TriLink BioTechnologies introduced two new primer sets for its CleanTag® kit. The new Ion Torrent Convert barcode primer sets enable small RNA library preparation on the sequencer platform from Thermo Fisher Scientific. TriLink’s CleanTag Small RNA Library Prep Kit has been in use for several years with Illumina sequencers.
CleanTag streamlines and improves next-generation library preparation in a number of ways. Its proprietary formulation includes modified adapters that block adapter-dimer formation – one of the biggest challenges in micro RNA (miRNA) library prep. Adapter-dimers, which are formed with most kits, reduce usable sequencing reads and must be removed. This has typically required a cumbersome gel purification step, which adds time to the process and reduces the amount of RNA available for research.
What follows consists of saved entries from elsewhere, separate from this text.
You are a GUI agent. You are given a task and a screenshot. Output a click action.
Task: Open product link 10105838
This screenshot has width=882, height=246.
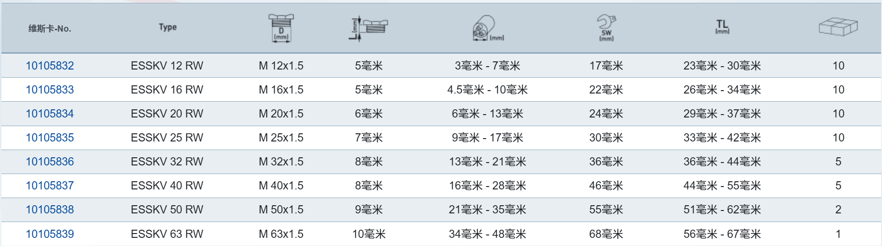click(50, 210)
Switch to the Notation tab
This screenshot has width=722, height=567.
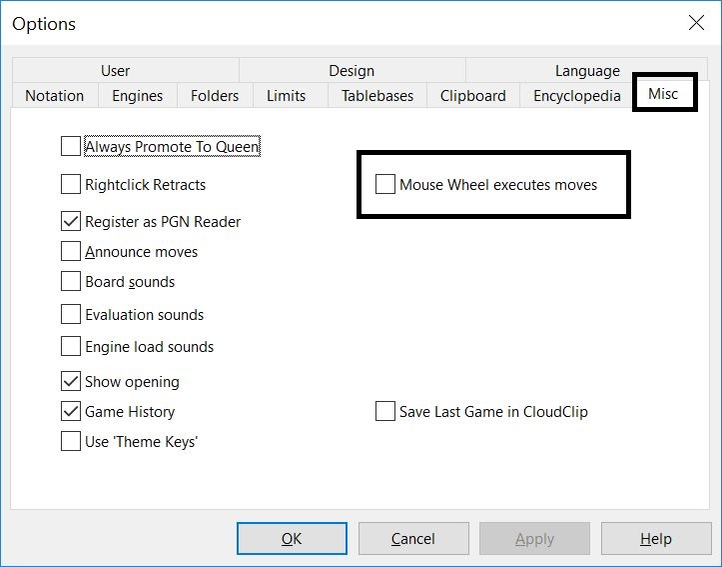point(55,96)
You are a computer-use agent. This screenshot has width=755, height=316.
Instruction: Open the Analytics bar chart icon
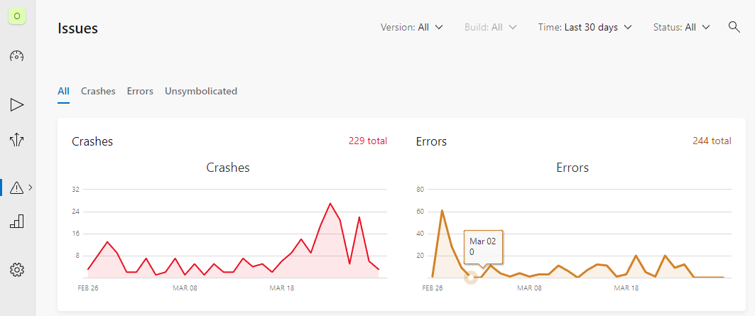17,222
By enabling automated, bead-based separation, CleanTag delivers a simplified, cleaner workflow, retaining high sensitivity and the ability to work with low-abundance RNA input as well as at the single-cell level. Additionally, utilizing the index primers, more than one sample can be sequenced at a time for significant cost savings.
CleanTag is more sensitive and easier to use than other options on the market and is also faster, enabling miRNA preparation in a day, with fewer steps than other approaches. Even with samples containing low-abundance miRNA, such as blood or plasma, CleanTag delivers superior results.
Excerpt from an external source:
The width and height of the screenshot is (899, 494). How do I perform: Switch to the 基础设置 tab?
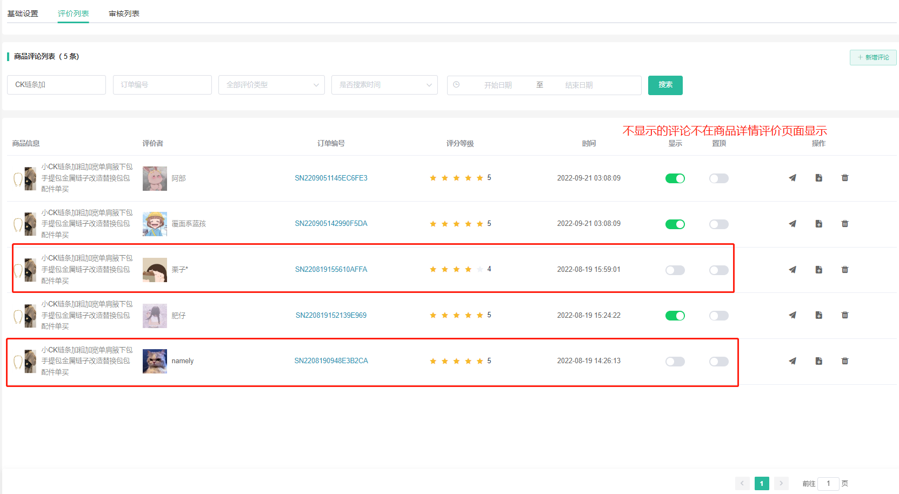[x=23, y=14]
Nicolas Crapoulet, Ph.D., specialist in Molecular Genetics at the Vitality Health Network’s University Hospital Center in New Brunswick, Canada, comments, “Prior to adopting CleanTag, we had quality and consistency issues with available library prep kits. CleanTag’s low adapter-dimer feature has allowed us to eliminate the purification step that reduces the amount of target. Now we can sequence every sample we get. There is less wasted sample with CleanTag and we get more data from each sample.”
Primers provided in each index set for Ion Torrent includes the RT primer, 12 indexed forward-PCR primers and a reverse-PCR primer. A total of 24 unique indexes are available in the two new sets.